Department of Food Science, Aarhus University, Aarslev, Denmark.
Anal Chem. 2012 Sep 18;84(18):7785-92. doi: 10.1021/ac3013835. Epub 2012 Aug 24.
Untargeted liquid chromatography-mass spectrometry (LC-MS)-based metabolomics studies are usually carried out in both positive and negative ion modes; however, it is frequently ignored that the optimal conditions in positive ion mode and negative ion mode are often not the same. We carried out a systematic investigation on urine samples to evaluate the additive effects in negative ion mode. It was found that the widely used conditions, 0.1% formic acid (FA) and NH(4)Ac at different pH, are far from the optimum for untargeted urine metabolomics studies. Compared to 0.1% FA, the use of 1 mM acetic acid (HAc) resulted in almost three times as many detected peaks (401 vs 148) and around five times the size of the peak area (33.55 × 10(6) vs 6.47 × 10(6)). The remarkable improvement can be explained by two factors: (i) a significantly enhanced ionization efficiency due to the combination of an appropriate pH at around 4.0-4.5, the reducibility of H(+), and the high gas-phase basicity of Ac(-) and (ii) a reproducible LC separation due to an acceptable buffering capacity.
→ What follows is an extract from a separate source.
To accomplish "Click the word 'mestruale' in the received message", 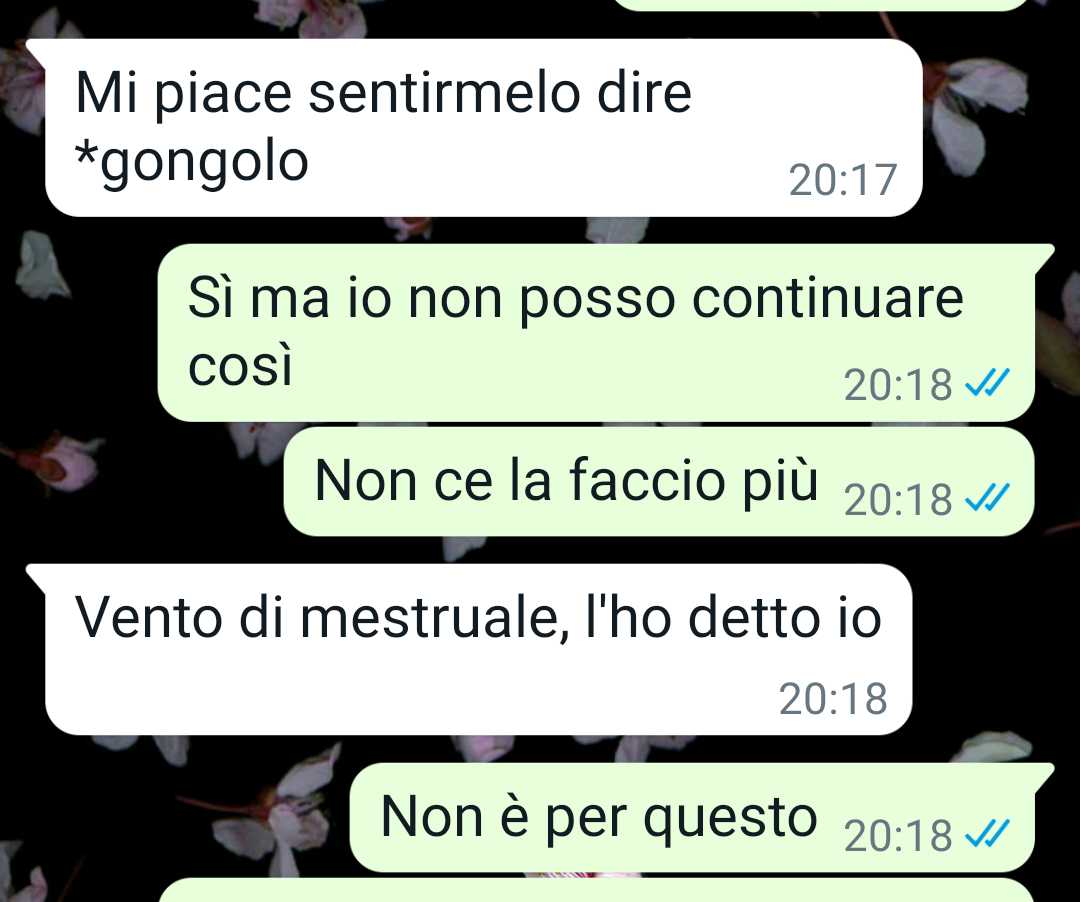I will (x=429, y=618).
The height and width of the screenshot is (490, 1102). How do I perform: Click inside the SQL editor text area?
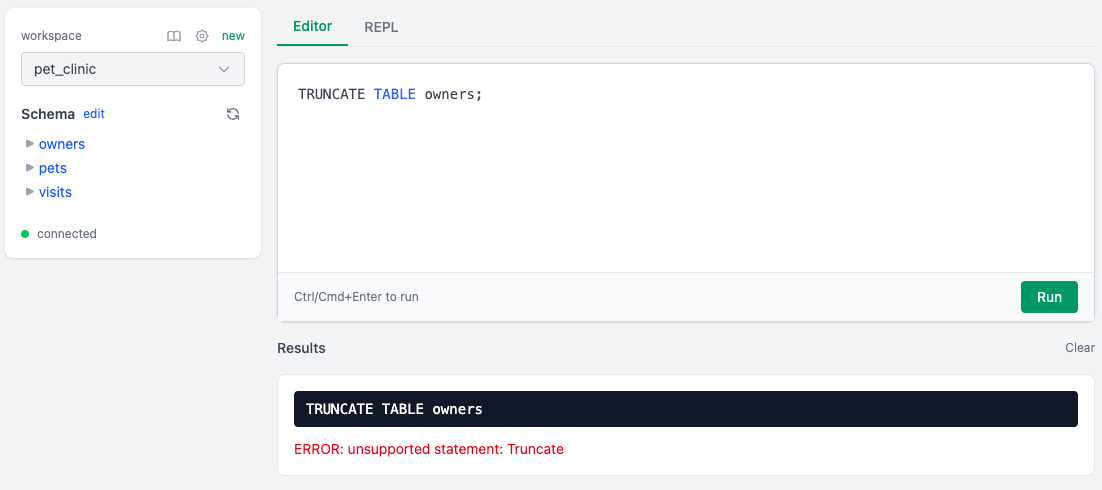tap(684, 180)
Our study revealed the importance and necessity of additive optimization, which can be of benefit in related metabolomics studies.
非靶向液相色谱-质谱(LC-MS)代谢组学研究通常在正离子模式和负离子模式下进行;然而,人们经常忽略的是,正离子模式和负离子模式的最佳条件通常并不相同。我们对尿样进行了系统研究,以评估负离子模式下的附加效应。结果发现,广泛使用的条件,即不同 pH 值下的 0.1%甲酸(FA)和 NH4Ac,远非非靶向尿代谢组学研究的最佳条件。与 0.1% FA 相比,使用 1 mM 乙酸(HAc)可检测到的峰数增加近三倍(401 对 148),峰面积增加约五倍(33.55×106对 6.47×106)。这种显著的改善可以用两个因素来解释:(i)由于 pH 值在 4.0-4.5 左右,H+的还原能力,以及 Ac-的高气相碱性,组合形成了适当的 pH 值,从而显著提高了电离效率;(ii)由于缓冲能力可接受,实现了可重现的 LC 分离。我们的研究揭示了加和优化的重要性和必要性,这将有益于相关代谢组学研究。